Avec Sophocle, Wajdi Mouawad s’attaque aux origines du théâtre occidental. Loin de nous proposer une adaptation « fidèle », telle qu’on aurait pu la voir en Grèce antique, le metteur en scène s’est posé la question de comment transposer ce type de théâtre, comportant trois acteurs tout au plus et un chœur, au monde actuel.
 

Ajax, qui forme avec Œdipe Roi le diptyque Des Héros, est l’histoire d’un revers de médaille, de la chute d’un héros incapable d’affronter le déshonneur. L’intemporalité de ce thème permet d’avoir une résonnance chez le public moderne, d’où l’importance de l’adapter avec justesse.

 
Le rôle du chœur était à l’origine était de faire le lien avec le public. Tel une instance morale, il commentait l’action et indiquait aux spectateurs comment il convenait de réagir à ce qu’ils voyaient. A qui incombe ce rôle aujourd’hui ? Aux médias. Ce sont donc un poste de radio, une télévision, un téléphone portable et une pile de journaux qui endossent le rôle de « maîtres de cérémonie » de cette soirée. Un choix qui surprend de prime abord, mais qui au final prend tout son sens. Ils permettent à la fois de dédramatiser avec beaucoup d’humour l’enjeu et le message de la pièce, sans toutefois l’effacer. Ils prennent le spectateur par la main, pointent du doigt ce qui doit l’être mais toujours avec humour, comme le ferait un ami ou un parent bienveillant soucieux de ne pas en imposer trop à une âme sensible.

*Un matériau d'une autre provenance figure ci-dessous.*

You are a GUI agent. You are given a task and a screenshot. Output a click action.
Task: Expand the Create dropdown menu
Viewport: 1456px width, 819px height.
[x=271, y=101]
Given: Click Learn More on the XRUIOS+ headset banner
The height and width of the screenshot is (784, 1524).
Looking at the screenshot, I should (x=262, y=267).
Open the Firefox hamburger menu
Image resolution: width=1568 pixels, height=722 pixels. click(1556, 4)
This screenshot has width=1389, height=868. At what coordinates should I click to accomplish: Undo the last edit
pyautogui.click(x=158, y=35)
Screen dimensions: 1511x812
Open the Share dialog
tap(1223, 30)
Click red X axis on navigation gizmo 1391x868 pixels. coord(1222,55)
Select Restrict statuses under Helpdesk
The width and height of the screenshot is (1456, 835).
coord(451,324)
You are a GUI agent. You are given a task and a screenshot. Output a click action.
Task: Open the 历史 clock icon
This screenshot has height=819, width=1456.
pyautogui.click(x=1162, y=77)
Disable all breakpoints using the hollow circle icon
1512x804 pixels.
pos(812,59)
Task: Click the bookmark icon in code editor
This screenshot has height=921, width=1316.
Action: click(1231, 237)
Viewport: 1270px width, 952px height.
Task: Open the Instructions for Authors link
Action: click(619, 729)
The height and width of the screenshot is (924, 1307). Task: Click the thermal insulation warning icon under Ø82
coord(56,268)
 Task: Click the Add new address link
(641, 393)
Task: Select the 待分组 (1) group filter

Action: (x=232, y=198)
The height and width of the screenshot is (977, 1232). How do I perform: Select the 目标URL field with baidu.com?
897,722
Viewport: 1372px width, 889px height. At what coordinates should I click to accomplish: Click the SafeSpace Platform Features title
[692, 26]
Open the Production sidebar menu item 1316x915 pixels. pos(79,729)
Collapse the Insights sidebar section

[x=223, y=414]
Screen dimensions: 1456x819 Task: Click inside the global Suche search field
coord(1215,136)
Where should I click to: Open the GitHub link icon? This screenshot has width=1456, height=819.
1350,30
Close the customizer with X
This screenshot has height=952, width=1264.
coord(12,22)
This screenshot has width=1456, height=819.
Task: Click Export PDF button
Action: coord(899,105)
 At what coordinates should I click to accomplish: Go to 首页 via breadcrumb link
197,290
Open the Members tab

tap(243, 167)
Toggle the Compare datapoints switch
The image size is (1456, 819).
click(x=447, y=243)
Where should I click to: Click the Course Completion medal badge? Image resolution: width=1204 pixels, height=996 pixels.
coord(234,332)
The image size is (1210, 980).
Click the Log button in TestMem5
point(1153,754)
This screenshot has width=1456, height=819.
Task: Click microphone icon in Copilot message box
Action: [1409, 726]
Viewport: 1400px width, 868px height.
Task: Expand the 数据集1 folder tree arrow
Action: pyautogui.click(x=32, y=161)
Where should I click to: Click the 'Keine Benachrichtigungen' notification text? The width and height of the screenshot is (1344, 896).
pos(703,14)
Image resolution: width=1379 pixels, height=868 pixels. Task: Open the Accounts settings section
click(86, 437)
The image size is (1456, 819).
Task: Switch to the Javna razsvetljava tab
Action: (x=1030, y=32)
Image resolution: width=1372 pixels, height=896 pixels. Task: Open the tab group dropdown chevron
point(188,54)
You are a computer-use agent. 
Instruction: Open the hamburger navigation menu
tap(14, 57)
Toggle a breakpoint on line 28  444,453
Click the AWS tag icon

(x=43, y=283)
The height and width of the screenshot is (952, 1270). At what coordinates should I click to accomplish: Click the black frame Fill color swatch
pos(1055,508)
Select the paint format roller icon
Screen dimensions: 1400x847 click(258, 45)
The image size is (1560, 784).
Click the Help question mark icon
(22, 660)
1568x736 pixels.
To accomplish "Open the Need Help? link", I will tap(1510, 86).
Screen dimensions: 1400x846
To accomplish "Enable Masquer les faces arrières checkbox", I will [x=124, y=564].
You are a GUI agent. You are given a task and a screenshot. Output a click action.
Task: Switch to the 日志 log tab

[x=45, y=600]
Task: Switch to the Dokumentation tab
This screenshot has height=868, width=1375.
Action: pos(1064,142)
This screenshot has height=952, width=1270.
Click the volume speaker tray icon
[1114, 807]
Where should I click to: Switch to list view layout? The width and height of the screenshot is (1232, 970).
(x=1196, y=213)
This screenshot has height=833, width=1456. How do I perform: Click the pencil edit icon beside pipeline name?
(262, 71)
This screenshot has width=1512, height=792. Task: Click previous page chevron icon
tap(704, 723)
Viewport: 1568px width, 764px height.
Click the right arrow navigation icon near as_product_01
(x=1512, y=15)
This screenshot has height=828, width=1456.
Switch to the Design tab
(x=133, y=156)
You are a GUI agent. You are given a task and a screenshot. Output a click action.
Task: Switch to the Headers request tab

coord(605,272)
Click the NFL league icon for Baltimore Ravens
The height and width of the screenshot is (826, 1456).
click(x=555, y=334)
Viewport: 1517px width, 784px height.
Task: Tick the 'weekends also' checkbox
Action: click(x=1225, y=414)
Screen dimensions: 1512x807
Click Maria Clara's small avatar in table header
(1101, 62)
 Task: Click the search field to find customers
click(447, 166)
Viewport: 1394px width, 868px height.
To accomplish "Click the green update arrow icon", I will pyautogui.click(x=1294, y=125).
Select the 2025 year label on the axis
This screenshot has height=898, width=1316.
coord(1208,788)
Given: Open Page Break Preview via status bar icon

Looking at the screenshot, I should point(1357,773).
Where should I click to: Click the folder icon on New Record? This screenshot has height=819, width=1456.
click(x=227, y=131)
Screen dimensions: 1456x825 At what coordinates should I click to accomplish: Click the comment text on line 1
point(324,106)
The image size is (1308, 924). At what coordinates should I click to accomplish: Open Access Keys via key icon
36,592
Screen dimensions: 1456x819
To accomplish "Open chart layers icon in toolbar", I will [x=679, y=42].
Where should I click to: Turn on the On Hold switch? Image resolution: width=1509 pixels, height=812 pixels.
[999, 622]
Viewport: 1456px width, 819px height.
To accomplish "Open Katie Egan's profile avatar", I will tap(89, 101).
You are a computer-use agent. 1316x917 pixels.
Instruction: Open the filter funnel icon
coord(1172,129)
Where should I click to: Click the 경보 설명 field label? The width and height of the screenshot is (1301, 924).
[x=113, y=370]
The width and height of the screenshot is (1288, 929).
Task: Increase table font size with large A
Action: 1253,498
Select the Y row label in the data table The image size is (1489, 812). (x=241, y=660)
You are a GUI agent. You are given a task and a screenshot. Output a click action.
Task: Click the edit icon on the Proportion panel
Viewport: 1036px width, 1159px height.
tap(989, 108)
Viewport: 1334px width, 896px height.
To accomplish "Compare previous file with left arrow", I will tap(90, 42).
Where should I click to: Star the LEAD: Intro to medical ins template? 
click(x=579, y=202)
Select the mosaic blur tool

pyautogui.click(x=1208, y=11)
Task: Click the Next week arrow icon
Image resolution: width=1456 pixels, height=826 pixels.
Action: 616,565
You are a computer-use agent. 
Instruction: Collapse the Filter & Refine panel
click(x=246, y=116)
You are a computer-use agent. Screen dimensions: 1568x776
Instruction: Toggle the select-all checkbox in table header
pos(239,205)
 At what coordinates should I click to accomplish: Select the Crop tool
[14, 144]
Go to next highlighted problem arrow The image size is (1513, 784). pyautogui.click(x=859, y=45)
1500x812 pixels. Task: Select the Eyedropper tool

Quand il s’agit de transmettre un message par le biais d’une entreprise artistique, beaucoup choisissent la provocation et le choc afin de s’inscrire avec force dans les mémoires. Bien moins sont capables de le faire avec finesse. En mêlant des moments forts et intenses à des interventions humoristiques de tout registre, Wajdi Mouawad rend le tout beaucoup plus digeste pour le spectateur, et aboutit ainsi à une communication réussie.